**GIVEN PROBLEM:**
Rewrite the lines of the listing starting with the line containing "You are a computer-use agent. 900x369 pixels." and going on through the line containing "Action: (x=60, y=172)", changing "Platinum" to "Gold" and leaving everything else as it is.

**MATERIAL PROVIDED:**
——————————

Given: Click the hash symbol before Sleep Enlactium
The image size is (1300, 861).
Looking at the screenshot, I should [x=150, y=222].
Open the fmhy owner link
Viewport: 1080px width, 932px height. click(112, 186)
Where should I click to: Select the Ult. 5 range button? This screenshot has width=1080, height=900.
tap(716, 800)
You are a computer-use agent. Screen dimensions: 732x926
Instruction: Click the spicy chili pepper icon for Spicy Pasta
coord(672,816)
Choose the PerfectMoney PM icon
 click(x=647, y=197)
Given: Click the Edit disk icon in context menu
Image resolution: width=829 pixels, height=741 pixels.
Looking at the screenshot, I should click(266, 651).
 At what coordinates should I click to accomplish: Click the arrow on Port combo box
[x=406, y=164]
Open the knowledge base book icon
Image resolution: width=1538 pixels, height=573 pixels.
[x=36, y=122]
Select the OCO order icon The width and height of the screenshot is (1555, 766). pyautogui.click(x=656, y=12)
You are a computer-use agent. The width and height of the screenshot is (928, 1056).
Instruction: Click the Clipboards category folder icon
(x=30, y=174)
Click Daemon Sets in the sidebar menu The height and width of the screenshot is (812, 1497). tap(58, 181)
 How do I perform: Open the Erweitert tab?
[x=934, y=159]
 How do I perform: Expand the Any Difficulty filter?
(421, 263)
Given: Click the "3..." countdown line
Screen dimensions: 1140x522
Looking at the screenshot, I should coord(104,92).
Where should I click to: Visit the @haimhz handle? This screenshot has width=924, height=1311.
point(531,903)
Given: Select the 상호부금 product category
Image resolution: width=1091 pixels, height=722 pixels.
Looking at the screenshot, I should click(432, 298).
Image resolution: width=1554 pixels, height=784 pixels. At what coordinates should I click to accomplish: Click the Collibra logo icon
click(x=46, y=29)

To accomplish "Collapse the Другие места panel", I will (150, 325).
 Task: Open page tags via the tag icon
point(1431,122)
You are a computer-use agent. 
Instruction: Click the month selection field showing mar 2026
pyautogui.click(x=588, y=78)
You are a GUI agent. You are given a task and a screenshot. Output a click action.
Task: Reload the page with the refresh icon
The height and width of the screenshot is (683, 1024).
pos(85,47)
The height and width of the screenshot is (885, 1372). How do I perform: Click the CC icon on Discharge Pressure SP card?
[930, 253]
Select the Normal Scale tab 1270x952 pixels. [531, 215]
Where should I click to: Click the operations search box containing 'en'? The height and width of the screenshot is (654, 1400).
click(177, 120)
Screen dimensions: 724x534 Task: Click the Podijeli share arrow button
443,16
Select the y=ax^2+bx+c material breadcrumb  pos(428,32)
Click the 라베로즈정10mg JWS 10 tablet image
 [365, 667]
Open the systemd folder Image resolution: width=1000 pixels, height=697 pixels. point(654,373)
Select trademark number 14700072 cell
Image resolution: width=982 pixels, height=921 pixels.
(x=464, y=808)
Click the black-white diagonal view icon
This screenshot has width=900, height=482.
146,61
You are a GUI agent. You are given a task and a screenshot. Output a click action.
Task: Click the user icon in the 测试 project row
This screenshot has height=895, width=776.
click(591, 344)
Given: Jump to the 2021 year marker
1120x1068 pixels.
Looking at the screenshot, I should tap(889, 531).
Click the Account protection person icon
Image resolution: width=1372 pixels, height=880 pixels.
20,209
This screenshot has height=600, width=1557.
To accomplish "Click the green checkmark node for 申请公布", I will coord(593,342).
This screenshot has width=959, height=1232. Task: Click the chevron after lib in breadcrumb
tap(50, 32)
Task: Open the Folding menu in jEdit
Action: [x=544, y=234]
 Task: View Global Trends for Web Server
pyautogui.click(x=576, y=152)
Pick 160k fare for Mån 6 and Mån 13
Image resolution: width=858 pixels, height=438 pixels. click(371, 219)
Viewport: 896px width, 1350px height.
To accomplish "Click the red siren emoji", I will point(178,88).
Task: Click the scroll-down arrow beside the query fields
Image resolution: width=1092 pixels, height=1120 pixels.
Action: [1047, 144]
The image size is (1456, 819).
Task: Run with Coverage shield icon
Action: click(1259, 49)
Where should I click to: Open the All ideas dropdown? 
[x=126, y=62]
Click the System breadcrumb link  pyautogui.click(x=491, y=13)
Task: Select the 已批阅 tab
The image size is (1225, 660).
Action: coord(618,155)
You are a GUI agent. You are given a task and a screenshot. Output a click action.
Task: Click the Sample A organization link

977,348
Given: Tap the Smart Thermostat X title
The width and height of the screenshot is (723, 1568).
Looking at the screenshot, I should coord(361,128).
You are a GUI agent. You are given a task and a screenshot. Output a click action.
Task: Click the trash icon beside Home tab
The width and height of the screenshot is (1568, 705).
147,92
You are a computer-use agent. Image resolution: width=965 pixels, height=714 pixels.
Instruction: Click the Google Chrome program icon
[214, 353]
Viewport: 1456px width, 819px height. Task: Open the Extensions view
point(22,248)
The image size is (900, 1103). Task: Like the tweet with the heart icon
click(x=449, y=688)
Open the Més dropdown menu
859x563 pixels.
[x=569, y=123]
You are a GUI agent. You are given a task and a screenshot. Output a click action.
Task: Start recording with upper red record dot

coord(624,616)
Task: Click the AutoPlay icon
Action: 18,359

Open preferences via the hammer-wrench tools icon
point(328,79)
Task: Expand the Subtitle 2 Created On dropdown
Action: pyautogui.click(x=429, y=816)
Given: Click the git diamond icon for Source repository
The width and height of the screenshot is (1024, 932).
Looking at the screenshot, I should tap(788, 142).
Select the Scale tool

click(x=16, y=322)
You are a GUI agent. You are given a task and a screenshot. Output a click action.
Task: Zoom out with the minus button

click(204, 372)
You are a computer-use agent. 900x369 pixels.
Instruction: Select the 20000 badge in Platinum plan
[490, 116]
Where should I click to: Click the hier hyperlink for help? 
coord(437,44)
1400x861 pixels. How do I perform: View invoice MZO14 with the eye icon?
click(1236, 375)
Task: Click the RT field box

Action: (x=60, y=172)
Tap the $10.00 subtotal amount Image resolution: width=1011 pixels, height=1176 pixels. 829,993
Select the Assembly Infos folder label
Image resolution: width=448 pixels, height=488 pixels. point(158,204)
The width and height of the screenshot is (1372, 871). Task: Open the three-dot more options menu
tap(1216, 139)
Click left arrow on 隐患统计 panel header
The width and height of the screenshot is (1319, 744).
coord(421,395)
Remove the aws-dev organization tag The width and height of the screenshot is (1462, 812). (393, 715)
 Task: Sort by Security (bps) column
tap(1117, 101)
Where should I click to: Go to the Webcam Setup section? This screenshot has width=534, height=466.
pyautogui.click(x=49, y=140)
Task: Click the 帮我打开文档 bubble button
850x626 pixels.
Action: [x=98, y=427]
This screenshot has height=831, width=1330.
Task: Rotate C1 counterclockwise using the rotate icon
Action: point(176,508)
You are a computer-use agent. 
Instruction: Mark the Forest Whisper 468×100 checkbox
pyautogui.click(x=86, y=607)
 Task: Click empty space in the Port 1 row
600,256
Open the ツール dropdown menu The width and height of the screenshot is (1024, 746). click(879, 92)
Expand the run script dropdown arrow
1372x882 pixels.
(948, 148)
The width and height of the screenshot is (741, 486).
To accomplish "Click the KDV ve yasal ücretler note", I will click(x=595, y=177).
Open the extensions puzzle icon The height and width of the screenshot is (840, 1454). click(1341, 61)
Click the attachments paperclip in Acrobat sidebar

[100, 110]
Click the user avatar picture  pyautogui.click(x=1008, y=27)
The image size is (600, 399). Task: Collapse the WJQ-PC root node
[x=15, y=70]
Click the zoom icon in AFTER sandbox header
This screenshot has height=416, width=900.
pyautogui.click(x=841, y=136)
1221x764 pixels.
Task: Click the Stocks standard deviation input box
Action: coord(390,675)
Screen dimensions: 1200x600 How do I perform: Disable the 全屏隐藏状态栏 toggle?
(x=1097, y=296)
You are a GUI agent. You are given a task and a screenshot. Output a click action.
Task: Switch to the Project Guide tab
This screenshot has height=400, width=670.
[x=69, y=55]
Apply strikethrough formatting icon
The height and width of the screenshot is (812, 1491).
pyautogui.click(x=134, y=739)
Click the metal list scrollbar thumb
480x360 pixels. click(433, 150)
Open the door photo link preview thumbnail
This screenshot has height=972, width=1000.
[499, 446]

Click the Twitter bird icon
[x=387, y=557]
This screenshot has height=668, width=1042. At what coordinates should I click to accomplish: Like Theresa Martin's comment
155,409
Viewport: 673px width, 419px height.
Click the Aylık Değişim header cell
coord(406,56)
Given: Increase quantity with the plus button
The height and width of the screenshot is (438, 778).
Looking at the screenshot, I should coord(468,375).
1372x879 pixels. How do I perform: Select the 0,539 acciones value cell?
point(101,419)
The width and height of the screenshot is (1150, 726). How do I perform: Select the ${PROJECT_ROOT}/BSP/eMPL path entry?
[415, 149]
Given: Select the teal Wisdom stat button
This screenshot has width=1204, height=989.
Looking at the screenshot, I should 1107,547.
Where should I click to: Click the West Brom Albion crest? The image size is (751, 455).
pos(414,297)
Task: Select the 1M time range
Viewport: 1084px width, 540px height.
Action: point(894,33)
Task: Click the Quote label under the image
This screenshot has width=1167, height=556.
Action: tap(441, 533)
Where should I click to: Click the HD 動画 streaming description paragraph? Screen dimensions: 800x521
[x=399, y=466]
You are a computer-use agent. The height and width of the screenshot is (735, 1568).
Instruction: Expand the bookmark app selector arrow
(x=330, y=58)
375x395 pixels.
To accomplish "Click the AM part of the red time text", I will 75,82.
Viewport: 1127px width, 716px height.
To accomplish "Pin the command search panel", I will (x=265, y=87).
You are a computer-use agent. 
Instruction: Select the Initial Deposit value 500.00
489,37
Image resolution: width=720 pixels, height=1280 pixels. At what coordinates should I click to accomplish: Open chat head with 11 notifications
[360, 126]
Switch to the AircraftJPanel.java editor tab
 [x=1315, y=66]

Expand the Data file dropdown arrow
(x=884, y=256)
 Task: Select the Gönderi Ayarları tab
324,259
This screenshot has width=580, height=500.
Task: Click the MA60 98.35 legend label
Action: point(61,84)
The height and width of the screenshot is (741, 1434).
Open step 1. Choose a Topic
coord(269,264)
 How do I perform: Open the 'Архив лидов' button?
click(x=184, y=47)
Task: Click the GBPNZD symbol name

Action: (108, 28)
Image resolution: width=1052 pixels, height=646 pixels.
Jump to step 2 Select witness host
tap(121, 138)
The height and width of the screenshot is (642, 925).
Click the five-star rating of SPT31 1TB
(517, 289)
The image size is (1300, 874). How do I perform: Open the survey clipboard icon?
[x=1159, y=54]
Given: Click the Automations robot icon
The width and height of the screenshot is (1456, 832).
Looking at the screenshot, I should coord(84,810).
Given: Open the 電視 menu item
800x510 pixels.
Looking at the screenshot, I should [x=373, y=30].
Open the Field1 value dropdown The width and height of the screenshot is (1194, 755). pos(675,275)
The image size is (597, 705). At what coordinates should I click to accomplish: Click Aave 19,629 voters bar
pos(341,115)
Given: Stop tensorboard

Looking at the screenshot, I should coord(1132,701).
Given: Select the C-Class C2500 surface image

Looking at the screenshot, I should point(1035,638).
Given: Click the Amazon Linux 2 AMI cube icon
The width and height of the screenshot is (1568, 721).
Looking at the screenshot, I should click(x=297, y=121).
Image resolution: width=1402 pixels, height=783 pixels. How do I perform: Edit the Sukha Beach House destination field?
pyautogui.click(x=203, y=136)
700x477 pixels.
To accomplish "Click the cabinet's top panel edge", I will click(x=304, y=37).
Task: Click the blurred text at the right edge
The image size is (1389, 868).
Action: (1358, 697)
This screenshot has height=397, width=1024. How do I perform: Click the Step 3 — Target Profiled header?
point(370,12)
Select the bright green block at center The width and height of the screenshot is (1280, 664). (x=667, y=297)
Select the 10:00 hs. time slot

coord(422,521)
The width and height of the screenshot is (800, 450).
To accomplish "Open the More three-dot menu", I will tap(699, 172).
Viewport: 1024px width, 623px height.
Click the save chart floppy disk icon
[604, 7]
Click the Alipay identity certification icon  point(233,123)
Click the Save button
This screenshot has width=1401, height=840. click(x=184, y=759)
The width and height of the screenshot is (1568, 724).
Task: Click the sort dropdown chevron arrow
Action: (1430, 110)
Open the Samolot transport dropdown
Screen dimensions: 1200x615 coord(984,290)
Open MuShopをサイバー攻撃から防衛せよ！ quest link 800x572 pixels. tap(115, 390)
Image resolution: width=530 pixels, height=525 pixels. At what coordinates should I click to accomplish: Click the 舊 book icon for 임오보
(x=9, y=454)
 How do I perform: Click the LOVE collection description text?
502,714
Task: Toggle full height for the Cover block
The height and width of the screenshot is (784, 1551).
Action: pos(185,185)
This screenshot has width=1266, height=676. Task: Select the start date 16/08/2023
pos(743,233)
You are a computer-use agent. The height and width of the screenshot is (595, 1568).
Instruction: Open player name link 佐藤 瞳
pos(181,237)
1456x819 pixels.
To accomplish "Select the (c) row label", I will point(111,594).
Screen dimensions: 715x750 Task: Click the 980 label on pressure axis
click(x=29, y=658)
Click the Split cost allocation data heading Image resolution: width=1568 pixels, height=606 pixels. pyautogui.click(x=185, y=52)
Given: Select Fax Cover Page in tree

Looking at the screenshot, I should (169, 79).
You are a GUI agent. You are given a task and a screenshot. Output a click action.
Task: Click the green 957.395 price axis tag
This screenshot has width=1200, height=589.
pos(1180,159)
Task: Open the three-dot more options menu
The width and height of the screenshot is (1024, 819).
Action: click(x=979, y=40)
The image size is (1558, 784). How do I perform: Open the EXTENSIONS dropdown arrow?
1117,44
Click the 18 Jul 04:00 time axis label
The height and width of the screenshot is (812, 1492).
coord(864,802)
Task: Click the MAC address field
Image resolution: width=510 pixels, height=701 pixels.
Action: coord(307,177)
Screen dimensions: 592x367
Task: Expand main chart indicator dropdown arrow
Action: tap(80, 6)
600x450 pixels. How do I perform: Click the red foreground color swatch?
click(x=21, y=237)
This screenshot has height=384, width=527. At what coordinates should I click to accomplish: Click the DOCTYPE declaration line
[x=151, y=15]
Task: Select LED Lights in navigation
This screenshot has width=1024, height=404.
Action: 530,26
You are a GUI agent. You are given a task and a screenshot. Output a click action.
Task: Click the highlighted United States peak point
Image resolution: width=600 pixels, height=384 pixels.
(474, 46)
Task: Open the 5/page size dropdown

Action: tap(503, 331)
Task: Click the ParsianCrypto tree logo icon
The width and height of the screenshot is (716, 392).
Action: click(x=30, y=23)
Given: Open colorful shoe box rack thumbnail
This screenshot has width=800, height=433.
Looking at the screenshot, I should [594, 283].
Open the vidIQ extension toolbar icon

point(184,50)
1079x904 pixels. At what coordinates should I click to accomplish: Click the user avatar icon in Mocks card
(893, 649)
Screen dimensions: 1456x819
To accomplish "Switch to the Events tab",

——————————

**SOLUTION TO THIS EXERCISE:**
You are a computer-use agent. 900x369 pixels.
Instruction: Select the 20000 badge in Gold plan
[490, 116]
Where should I click to: Click the hier hyperlink for help? 
coord(437,44)
1400x861 pixels. How do I perform: View invoice MZO14 with the eye icon?
click(1236, 375)
Task: Click the RT field box

Action: (x=60, y=172)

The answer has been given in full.